New manufacturing processes inevitably also require new methods of component design and implementation based on the computer-aided manufacturing process. This is why we are also constantly working on new product development methods in close cooperation with process development. These methods consist of theoretical approaches and guidelines as well as new software tools to enable both automated component design and automated production.

An ageing society worldwide is coupled with an ever-increasing need for motion support systems and rehabilitating impaired movement. To supplement conventional technologies and therapy methods, robotics are becoming increasingly important in medicine and biomechanics.

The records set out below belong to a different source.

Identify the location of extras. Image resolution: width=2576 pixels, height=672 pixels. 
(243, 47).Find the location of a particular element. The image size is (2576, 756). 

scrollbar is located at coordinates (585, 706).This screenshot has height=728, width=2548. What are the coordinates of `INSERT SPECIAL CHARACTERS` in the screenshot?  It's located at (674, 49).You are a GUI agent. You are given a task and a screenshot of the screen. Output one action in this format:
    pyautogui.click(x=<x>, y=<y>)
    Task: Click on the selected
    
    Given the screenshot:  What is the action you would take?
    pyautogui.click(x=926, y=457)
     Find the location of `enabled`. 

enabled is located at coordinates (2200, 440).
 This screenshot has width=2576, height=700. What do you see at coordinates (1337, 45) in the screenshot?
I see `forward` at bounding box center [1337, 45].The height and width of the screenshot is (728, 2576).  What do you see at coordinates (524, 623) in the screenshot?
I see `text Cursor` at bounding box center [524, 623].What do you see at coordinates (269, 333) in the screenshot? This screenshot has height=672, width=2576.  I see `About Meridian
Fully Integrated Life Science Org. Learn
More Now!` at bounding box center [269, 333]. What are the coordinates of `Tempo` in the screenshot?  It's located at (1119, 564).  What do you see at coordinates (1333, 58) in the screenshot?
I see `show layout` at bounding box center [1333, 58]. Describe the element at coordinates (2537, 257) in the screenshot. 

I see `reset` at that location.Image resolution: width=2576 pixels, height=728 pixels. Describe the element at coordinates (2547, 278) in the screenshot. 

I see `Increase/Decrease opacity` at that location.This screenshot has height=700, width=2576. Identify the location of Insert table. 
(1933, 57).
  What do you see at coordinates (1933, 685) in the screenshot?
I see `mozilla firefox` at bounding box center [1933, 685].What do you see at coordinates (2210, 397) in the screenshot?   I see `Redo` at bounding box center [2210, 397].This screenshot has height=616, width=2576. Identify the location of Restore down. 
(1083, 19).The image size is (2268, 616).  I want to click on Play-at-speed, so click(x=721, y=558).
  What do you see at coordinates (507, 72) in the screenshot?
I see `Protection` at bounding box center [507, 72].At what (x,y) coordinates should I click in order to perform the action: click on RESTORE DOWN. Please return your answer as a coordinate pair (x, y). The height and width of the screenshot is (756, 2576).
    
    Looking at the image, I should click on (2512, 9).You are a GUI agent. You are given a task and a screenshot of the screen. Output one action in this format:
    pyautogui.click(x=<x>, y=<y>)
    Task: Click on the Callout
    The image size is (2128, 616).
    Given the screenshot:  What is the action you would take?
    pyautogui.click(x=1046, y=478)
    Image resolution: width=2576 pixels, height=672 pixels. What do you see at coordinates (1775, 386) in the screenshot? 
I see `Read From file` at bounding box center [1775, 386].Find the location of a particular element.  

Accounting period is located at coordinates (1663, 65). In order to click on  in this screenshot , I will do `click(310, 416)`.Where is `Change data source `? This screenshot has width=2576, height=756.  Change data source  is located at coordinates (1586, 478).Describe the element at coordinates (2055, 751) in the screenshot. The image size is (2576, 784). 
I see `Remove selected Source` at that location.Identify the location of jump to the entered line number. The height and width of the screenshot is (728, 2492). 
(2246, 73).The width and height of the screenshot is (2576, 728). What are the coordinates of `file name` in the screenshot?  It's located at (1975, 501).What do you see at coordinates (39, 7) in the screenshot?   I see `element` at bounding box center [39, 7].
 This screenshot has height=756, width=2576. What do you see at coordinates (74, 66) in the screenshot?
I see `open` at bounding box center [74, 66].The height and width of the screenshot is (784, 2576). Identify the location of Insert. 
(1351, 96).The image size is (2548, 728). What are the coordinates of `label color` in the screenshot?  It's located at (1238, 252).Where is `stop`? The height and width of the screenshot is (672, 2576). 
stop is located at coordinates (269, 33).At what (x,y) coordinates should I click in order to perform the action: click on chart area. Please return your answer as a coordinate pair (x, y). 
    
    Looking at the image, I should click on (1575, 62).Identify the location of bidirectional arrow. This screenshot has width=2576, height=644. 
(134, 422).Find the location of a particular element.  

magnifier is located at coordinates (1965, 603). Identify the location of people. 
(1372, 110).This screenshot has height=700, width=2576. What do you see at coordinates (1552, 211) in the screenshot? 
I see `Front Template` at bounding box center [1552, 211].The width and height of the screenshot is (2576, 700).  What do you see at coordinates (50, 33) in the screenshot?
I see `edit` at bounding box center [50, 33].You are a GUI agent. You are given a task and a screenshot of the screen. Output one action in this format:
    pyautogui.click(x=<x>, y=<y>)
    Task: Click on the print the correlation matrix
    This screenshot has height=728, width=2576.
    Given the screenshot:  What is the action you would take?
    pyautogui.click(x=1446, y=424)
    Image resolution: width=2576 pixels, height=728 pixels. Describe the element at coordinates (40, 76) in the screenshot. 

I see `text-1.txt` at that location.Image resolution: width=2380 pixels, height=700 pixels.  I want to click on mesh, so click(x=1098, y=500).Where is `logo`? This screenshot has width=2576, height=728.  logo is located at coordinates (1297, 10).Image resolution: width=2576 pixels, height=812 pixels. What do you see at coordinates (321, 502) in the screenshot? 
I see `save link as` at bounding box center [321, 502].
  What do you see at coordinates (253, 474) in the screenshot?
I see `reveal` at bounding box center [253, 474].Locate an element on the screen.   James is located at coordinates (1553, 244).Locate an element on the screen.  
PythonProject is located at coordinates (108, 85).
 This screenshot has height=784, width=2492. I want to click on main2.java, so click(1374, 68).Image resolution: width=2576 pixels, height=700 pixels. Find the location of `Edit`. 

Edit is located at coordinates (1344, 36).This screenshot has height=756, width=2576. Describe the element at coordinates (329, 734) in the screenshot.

The Locomotion Lab analyzes human movement by using a motion capture system to create active prostheses, orthoses and exoskeletons designed to support - and even enable - mobility.
We are also conducting research into innovative rehabilitation system, such as robotic hippotherapy, i.e. imitating horseback riding by using a robot, in order to treat stroke patients, for example.

We have structured our environment in accordance to our abilities. A humanoid robot, for example, has been modeled based on the human form, imitating the way we move so they can integrate better into the human environment, increasing in flexibility in areas where conventional robots are limited by doors and stairs. We analyze natural motion sequences, conduct research on bipedal movement, study the way humans interact with machines, and devise new control mechanisms.

We encounter mobile robotics everywhere on a daily basis with applications ranging from lawn mowers and vacuum robots, to the use of autonomous vehicles. Our research spans topics such as the dynamic modeling of non-holonomic systems (such as a Segway), the ideal kinematics of redundant systems, autonomous navigation, and human-robot collaboration within industrial environments. We are developing and researching driverless transportation systems to support logistics, mobile obstacles to support test scenarios in the automotive industry, and autonomous drone piloting.